*Source document*:

Professor Boyd: Examining the significance of an important production parameter
Electrical conductivity is frequently measured in aquaculture systems and taken as an indicator of the degree of mineralization (total ion concentration) of water. The principles and method of conductivity measurement were discussed in the previous article (part 1). The present discussion will be about the significance of the conductivity measurement in water.
Salinity, total dissolved solids
The salinity is a measure of the total ion concentration in water, and the majority of the total dissolved solids (TDS) concentration – usually at least 95 percent – is from dissolved ions. Therefore, conductivity is related to salinity and TDS concentration. This has resulted in the use of a modification of the conductivity meter to measure salinity and TDS concentration directly.
This is done by installing a factor into the circuitry of a conventional conductivity meter as a means of transposing conductivity readings to display salinity, total dissolved solids or both. Some meters have the capacity to display conductivity at one setting, and salinity, TDS concentration, or both at other settings.
Salinity and TDS concentration can be measured quite accurately by traditional methods. However, the meters for measuring these two variables – however convenient – have accuracy limitations. The conductivities of two waters of the same total ion concentration will rarely be identical. This results because different ions contribute differently to conductivity.
The factor for converting between conductivity and both salinity and TDS concentration is relatively constant (about 0.70) in ocean waters throughout the world. A good relationship also often exists between conductivity and TDS concentration (or salinity) in freshwater from a given physiographic region (Fig. 1). But, the factor for converting conductivity to TDS concentration or salinity varies from around 0.55 to 0.8 when considered across many different physiographic regions.
Moreover, the upper ends of estuaries are more similar to freshwaters than to ocean water in ionic makeup. No single factor could be expected to adequately convert the conductivity to salinity or to TDS relationship across all natural waters. Obviously, considerable error may result in the determination of either salinity or TDS concentration with modified conductivity meters.
The best approach is to use conductivity as an approximate indication of the degree of mineralization of water. In this way, no major mistakes in interpretation are likely, and inferences about a number of properties of water – especially the colligative properties – can be made. Colligative properties are changes resulting from dissolved substances that depend upon the total amount of all dissolved substances (solutes) and not upon the type of solutes in a water.

*Tasks to perform*:
**a.** In the conductivity article, what share of the total dissolved solids concentration usually comes from dissolved ions?
**b.** Using the conductivity article, explain in one to three sentences why meters that read salinity or TDS concentration from conductivity have limited accuracy.
**c.** Write the next part of the conductivity article, following on from its last sentence.

*Information supplied*:
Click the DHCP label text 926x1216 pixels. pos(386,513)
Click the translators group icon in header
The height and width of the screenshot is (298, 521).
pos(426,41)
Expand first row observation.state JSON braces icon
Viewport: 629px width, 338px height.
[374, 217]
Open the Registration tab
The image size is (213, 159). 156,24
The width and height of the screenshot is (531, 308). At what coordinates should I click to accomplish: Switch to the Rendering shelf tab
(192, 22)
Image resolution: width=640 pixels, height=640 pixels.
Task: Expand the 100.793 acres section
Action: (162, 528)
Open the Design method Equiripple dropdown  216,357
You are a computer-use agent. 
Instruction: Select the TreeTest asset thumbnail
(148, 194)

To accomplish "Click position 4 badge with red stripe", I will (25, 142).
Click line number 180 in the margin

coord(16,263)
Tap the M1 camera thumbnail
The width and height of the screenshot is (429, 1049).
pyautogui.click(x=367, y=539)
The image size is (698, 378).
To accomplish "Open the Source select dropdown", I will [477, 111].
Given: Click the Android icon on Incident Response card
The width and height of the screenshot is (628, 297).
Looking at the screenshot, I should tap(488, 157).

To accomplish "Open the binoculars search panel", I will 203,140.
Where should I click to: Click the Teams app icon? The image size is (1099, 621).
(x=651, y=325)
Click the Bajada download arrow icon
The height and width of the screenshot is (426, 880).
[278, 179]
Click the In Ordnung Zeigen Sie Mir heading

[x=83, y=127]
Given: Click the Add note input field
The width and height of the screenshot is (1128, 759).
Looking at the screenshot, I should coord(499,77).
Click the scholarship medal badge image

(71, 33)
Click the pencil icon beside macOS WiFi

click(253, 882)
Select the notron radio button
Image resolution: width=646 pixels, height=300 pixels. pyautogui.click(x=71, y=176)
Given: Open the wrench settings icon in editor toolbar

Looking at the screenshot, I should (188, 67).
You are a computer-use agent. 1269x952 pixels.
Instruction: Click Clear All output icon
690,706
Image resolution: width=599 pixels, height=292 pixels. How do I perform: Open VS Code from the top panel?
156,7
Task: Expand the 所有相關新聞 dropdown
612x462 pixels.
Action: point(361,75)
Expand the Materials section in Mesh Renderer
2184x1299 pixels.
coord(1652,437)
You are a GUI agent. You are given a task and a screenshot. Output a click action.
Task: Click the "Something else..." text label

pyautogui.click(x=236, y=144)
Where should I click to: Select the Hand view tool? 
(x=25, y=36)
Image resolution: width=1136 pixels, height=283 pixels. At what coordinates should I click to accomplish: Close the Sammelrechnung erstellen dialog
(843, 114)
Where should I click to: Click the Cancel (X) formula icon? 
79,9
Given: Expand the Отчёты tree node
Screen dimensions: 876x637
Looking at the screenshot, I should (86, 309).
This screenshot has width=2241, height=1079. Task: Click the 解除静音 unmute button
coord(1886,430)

*Results of the exercise*:
**a.** At least 95 percent.

**b.** Different ions contribute differently to conductivity, so two waters with the same total ion concentration rarely have identical conductivities. The factor for converting conductivity to salinity or TDS concentration also ranges from around 0.55 to 0.8 across physiographic regions, so no single factor works for all natural waters.

**c.**
A more important colligative property of water for aquaculture is the effect of greater conductivity on osmotic pressure. The osmotic pressure of a solution is the amount of pressure or force necessary to prevent the flow of water molecules across a semipermeable membrane (water molecules can pass the membrane, but solute molecules cannot) from a less concentrated solution to a more concentrated solution as illustrated in Fig. 2. This results because the pores in the membrane facing the concentrated side are more often blocked by ions than are those facing the less concentrated side – this result is a net movement of water to the concentrated side.
In applying the osmotic pressure concept (Fig. 2) to aquatic animals, body fluids of aquatic animals represent one solution, the surrounding water is the other solution, and the part of the animal that separates the two solutions can be thought of as the membrane. Freshwater animals have body fluids more concentrated in ions than the surrounding water; they are hypersaline or hypertonic to their environment. Saltwater species have body fluids more dilute in ions than the surrounding water; they are hyposaline or hypotonic to their environment.
The freshwater fish tends to accumulate water because it is hypertonic to the environment, so it must excrete water and retain ions to maintain its osmotic balance. Because the saltwater fish is hypotonic to the environment, it loses water to the environment. To replace this water, the fish takes in saltwater; but to prevent the accumulation of excess salt, it must excrete salt. Each species has an optimum salinity range. Outside of this range the animal must expend considerably more energy than normal for osmoregulation at the expense of other processes such as growth. Of course, if salinity deviates too much from optimum, the animal will die because it cannot maintain osmotic balance.
The effect of increasing salinity (and osmotic pressure) on common carp is shown in Table 1. The fish spend increasingly more energy for maintaining osmoregulatory balance as salinity increases. This results in less growth at higher salinity.
Boyd, conductivity, part 2, Table 1
|Salinity (ppt)||Food energy recovered as fish growth (%)|
Aquaculture species have a range of salinity (that can be estimated from conductivity) over which they grow best. In selecting a site at which to culture particular species, conductivity is an important consideration.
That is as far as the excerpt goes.